SODAlicious :) oczywiście idąc tropem skojarzeń soda-żurnal ;) stworzyłam art journal, który bierze udział w drugiej edycji wędrujących żurnali i zawita do 21 Artystek. Mój temat - Haiga, oznacza połączenie malarstwa z poezją (obrazu ze słowem). Jak widać poniżej mój żurnal niewiele ma wspólnego z japońską sztuką :P wynika to z tego, że żadna ze mnie poetka czy malarka, ale uwielbiam bawić się słowem i obrazem. Dla mnie haiku to 17-sto sylabowy (choć często wyłamuję się z tego schematu) szkic odczuwanej chwili, w której natura łączy się z naturą ludzką. W żurnalu zamieściłam bardzo bolesny dla mnie moment - moje ostatnie wspomnienie dziadzia Konstantego, chwila, po której nie było już następnych. Nigdy nie tłumaczę swoich prac, nie chcę ograniczać nikogo swoim "coautormiałnamyśli", ale tym razem zrobię wyjątek. Schyłek jesieni odnosi się do pory roku i jesieni życia, czyli nieuchronnego końca. Światło we włosach starca to mój dziadzio leżący w szpitalnym łóżku, oświetlony promieniami porannego słońca, wygląda jak anioł, bije od Niego ogromny spokój.
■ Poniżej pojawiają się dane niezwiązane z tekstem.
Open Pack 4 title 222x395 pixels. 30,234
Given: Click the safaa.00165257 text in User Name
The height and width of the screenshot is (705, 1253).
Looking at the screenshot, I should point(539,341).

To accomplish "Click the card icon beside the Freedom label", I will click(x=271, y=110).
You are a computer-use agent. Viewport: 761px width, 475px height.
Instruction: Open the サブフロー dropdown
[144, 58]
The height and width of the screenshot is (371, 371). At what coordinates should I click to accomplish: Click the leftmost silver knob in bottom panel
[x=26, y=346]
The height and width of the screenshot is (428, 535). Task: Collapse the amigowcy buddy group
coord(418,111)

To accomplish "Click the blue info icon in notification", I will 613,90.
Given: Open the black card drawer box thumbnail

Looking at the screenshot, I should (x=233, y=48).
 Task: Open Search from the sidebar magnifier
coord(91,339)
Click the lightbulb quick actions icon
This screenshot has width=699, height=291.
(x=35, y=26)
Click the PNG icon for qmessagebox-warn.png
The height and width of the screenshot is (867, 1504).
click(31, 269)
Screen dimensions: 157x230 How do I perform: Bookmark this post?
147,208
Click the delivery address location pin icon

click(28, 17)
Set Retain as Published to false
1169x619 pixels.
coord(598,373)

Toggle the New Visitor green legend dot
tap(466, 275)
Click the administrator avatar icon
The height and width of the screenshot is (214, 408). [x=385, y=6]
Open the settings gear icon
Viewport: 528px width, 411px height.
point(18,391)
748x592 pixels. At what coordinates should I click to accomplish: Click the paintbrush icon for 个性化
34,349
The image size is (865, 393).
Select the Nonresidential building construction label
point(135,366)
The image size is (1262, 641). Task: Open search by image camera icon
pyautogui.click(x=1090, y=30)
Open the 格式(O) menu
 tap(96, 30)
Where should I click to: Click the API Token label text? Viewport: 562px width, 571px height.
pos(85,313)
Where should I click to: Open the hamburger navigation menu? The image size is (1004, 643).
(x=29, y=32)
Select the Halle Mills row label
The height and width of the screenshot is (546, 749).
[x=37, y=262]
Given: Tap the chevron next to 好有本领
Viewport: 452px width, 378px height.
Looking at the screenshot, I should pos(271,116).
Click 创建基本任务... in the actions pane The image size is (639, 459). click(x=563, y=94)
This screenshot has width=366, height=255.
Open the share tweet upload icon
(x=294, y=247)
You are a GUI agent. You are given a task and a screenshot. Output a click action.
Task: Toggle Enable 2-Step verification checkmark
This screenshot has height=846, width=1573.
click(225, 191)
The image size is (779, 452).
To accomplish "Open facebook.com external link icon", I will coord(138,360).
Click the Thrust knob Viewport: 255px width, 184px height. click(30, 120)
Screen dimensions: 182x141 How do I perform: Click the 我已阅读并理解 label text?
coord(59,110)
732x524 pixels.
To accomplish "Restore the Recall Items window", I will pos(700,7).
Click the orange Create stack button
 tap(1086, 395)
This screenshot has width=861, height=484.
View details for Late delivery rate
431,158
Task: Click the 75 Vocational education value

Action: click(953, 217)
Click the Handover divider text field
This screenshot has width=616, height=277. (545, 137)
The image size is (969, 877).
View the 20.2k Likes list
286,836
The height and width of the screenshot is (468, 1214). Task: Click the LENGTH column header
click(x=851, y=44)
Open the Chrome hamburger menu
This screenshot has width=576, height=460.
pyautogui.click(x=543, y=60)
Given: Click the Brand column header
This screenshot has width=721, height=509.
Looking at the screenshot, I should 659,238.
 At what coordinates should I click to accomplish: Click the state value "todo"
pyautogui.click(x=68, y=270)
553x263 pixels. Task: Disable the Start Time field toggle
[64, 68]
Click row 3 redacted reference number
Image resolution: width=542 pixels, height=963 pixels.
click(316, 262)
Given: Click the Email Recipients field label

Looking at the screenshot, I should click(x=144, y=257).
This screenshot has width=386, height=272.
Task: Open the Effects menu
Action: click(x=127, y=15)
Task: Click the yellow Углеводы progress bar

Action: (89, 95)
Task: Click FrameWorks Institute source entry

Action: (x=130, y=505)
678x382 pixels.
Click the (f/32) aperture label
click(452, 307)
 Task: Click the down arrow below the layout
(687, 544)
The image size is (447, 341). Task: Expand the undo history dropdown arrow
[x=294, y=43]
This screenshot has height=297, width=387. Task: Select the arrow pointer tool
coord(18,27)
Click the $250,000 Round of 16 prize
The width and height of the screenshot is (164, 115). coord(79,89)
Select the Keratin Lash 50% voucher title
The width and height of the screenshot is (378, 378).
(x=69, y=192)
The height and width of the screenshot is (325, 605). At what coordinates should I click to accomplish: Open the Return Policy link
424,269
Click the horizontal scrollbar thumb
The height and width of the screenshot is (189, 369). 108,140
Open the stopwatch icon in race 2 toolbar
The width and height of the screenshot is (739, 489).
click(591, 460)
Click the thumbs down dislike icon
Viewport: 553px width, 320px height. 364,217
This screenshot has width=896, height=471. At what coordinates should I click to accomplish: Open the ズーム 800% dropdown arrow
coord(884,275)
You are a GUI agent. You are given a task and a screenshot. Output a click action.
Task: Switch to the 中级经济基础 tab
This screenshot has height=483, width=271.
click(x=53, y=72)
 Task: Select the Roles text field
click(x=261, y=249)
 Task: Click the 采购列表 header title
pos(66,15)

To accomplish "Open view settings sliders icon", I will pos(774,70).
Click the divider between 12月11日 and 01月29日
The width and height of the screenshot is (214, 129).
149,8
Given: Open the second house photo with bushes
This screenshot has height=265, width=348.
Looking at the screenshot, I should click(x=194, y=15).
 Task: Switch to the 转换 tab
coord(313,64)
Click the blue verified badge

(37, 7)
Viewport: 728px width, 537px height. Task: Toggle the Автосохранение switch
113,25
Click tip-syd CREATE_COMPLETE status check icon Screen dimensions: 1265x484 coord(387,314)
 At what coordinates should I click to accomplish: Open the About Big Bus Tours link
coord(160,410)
I nagle wszystko przesłania ziemia, to ja na tym padole, patrząca jak odchodzi, mam świadomość, że nie ma już nadziei, że muszę przygotować się na pogrzeb, a jednak wciąż mam Go tak blisko, na wyciągnięcie ręki...

 okładka
 list 
strona z listą autorek haiku :)
boczek :)
i trochę zbliżeń




do zrobienia tego wpisu wykorzystałam materiały ze sklepu SODAlicious

dziękuję za poświęconą mi chwilę :)


4 komentarze:

  1. Tyle sztuki w sztuce, co u Ciebie niema chyba nigdzie! :)

    OdpowiedzUsuń
  2. Rany, jak jak kocham te Twoje haiku!!! Wiem, ze się powtarzam, ale chyba nie umiem wyrażać zachwytu bardziej różnorodnie...:)
    Jestem Twoją wierną fanką!

    OdpowiedzUsuń
  3. Niewiele trzeba środków aby dotknąć sedna.I oczy w których uwieczniłaś ten znak zapytania..Dziękuję.